Pixel coordinate grounding data
------------------------

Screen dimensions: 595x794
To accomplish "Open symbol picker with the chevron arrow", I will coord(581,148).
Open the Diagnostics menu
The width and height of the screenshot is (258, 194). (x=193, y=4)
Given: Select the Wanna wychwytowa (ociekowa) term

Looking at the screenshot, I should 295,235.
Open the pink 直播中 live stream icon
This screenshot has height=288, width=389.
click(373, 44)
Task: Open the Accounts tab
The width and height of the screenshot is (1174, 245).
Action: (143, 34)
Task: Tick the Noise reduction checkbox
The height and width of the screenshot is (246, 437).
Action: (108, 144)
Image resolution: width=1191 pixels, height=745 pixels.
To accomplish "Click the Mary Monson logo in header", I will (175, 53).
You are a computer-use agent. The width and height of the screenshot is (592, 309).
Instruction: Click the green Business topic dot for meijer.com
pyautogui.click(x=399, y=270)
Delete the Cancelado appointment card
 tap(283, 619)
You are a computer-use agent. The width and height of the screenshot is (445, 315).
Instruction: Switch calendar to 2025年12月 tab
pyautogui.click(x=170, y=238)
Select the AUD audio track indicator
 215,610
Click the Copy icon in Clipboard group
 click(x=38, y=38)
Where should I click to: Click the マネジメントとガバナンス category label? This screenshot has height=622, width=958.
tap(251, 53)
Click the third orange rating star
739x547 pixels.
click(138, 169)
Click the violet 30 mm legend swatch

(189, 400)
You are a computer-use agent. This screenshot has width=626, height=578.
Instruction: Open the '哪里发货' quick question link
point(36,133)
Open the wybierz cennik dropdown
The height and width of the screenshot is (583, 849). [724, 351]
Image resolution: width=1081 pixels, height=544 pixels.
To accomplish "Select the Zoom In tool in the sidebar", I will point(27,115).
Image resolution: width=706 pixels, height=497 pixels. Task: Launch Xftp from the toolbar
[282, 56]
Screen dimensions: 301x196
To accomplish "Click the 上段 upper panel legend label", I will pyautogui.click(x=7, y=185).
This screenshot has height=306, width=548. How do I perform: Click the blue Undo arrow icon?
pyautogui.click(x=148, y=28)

------------------------

■ **Your assignment**:
Return every entry verbatim.

■ **Answer to the exercise**:
Screen dimensions: 595x794
To accomplish "Open symbol picker with the chevron arrow", I will coord(581,148).
Open the Diagnostics menu
The width and height of the screenshot is (258, 194). (x=193, y=4)
Given: Select the Wanna wychwytowa (ociekowa) term

Looking at the screenshot, I should 295,235.
Open the pink 直播中 live stream icon
This screenshot has height=288, width=389.
click(373, 44)
Task: Open the Accounts tab
The width and height of the screenshot is (1174, 245).
Action: (143, 34)
Task: Tick the Noise reduction checkbox
The height and width of the screenshot is (246, 437).
Action: (108, 144)
Image resolution: width=1191 pixels, height=745 pixels.
To accomplish "Click the Mary Monson logo in header", I will (175, 53).
You are a computer-use agent. The width and height of the screenshot is (592, 309).
Instruction: Click the green Business topic dot for meijer.com
pyautogui.click(x=399, y=270)
Delete the Cancelado appointment card
 tap(283, 619)
You are a computer-use agent. The width and height of the screenshot is (445, 315).
Instruction: Switch calendar to 2025年12月 tab
pyautogui.click(x=170, y=238)
Select the AUD audio track indicator
 215,610
Click the Copy icon in Clipboard group
 click(x=38, y=38)
Where should I click to: Click the マネジメントとガバナンス category label? This screenshot has height=622, width=958.
tap(251, 53)
Click the third orange rating star
739x547 pixels.
click(138, 169)
Click the violet 30 mm legend swatch

(189, 400)
You are a computer-use agent. This screenshot has width=626, height=578.
Instruction: Open the '哪里发货' quick question link
point(36,133)
Open the wybierz cennik dropdown
The height and width of the screenshot is (583, 849). [724, 351]
Image resolution: width=1081 pixels, height=544 pixels.
To accomplish "Select the Zoom In tool in the sidebar", I will point(27,115).
Image resolution: width=706 pixels, height=497 pixels. Task: Launch Xftp from the toolbar
[282, 56]
Screen dimensions: 301x196
To accomplish "Click the 上段 upper panel legend label", I will pyautogui.click(x=7, y=185).
This screenshot has height=306, width=548. How do I perform: Click the blue Undo arrow icon?
pyautogui.click(x=148, y=28)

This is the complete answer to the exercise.